Almost None of the New 1% Wealth Led To Innovation and Jobs
In 2005, for example, every $1 of financial wealth there was 66 cents of non-financial (home) wealth. Ten years later, for every $1 of financial wealth there was just 43 cents of non-financial (home) wealth. What happens to all this financial wealth?
Over 90% of the assets owned by millionaires are held in low-risk investments (bonds and cash), the stock market, and real estate. Business startup costs made up less than 1% of the investments of high net worth individuals in North America in 2011. A recent study found that less than 1 percent of all entrepreneurs came from very rich or very poor backgrounds. They come from the middle class.

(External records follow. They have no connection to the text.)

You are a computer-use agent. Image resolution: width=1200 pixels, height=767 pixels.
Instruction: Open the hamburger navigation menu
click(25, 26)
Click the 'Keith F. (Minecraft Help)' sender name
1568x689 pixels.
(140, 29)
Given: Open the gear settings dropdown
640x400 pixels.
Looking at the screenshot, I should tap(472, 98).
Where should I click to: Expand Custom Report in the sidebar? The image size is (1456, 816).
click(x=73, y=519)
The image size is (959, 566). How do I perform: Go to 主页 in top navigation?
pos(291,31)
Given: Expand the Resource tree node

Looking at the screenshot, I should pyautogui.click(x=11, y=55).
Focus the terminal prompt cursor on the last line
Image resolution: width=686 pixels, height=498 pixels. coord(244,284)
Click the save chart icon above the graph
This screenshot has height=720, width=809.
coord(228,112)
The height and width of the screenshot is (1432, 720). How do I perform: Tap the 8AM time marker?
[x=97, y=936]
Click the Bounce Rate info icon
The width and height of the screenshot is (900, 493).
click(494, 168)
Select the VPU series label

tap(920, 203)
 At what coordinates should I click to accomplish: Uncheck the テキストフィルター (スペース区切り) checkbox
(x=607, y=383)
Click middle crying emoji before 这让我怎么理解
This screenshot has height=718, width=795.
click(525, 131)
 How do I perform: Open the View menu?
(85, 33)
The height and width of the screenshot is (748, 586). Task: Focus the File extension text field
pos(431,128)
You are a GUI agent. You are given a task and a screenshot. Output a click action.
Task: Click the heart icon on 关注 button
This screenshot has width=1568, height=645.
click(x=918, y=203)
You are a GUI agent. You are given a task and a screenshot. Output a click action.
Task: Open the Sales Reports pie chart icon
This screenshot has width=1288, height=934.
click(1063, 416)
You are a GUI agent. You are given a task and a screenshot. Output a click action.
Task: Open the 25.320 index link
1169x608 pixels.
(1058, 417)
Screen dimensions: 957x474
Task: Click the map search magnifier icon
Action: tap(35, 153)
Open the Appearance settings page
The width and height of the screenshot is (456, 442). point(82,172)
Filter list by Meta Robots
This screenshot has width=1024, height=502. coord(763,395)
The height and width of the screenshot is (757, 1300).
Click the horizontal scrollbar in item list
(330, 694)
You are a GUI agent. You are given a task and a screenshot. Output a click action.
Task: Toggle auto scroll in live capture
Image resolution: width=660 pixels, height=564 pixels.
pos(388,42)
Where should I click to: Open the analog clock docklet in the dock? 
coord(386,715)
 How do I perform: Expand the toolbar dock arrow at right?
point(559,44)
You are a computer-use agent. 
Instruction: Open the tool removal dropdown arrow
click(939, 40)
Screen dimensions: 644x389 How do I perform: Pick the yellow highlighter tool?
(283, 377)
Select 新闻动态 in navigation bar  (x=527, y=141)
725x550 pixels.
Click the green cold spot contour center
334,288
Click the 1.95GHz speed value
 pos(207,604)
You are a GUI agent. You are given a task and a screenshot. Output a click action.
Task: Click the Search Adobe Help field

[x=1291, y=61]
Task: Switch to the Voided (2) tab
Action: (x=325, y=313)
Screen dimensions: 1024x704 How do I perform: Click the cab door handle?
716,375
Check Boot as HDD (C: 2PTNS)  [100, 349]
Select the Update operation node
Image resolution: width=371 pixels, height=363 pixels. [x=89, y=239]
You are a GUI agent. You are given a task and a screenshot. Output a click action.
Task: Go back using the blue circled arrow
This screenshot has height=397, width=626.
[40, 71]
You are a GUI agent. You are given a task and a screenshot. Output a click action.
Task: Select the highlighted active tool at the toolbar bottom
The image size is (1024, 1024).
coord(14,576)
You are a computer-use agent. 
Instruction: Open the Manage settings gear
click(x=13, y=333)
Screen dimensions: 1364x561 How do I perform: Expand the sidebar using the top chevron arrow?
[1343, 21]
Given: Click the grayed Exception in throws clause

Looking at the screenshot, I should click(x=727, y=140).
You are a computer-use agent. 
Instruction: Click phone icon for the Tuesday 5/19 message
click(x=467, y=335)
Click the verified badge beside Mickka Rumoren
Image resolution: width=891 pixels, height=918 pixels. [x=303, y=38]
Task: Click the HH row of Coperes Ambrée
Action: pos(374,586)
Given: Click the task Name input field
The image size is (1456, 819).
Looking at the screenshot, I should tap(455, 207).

On the corporate side, stock buybacks are employed to enrich executives rather than to invest in new technologies. In 1981, major corporations were spending less than 3 percent of their combined net income on buybacks, but in recent years they’ve been spending up to 95 percent of their profits on buybacks and dividends.
Just 47 Wealthy Americans Own More Than Half of the U.S. Population
Oxfam reported that just 85 people own as much as half the world. Here in the U.S., with nearly a third of the world’s wealth, just 47 individuals own more than all 160 million people (about 60 million households) below the median wealth level of about $53,000.
The Upper Middle Class of America Owns a Smaller Percentage of Wealth Than the Corresponding Groups in All Major Nations Except Russia and Indonesia.
The upper middle class in the U.S., defined as everyone in the top half below the richest 20%, owns 11.9 percent of the wealth. Indonesia at 10.5 percent and Russia at 7.5 percent are worse off, but in all other nations the corresponding upper middle classes own 12 to 27 percent of the wealth.
America’s bottom half compares even less favorably to the world: dead last, with just 1.3 percent of national wealth. Only Russia comes close to that dismal share, at 1.9 percent. The bottom half in all other nations own 2.6 to 10.2 percent of the wealth.
Ten Percent of the World’s Total Wealth Was Taken by the Global 1% in the Past Three Years
As in the U.S., the middle class is disappearing at the global level. An incredible one of every ten dollars of global wealth was transferred to the elite 1% in just three years. A level of inequality deemed unsustainable three years ago has gotten even worse.
For more on this, consider the following:
The Emperor’s New Clothes
The rich are getting richer, everyone else is struggling. Is that fair? Watch Russell Brand’s new documentary The Emperor’s New Clothes when it debuts in selected cinemas on April 21, 2015.
Graphics shown here are published by Mother Jones magazine, which can be accessed at the following link:
More information appears in an article originally published by Alternet, which features data published by the Credit Suisse 2014 Global Wealth Databook (GWD). You can access it here: http://www.alternet.org/economy/stark-facts-global-greed-disease-challenging-climate-change
Despite overwhelming data and evidence that present day global economic policies, including domestic policies in the U.S., are by their very design transferring public sector wealth (tax dollars) into private hands, why do you think average Americans remain oblivious and even applaud this process? Why do they get upset about “welfare entitlements,” which pale in comparrison to the amount of their individual tax dollars that get used to underwrite the financial adventures (and misadventures) of wealthy people?
How do you think the different financial crises will impact you (i.e. global economic crisis, student loan debt, housing debt)?
Why is wealth and not just income inequality a problem?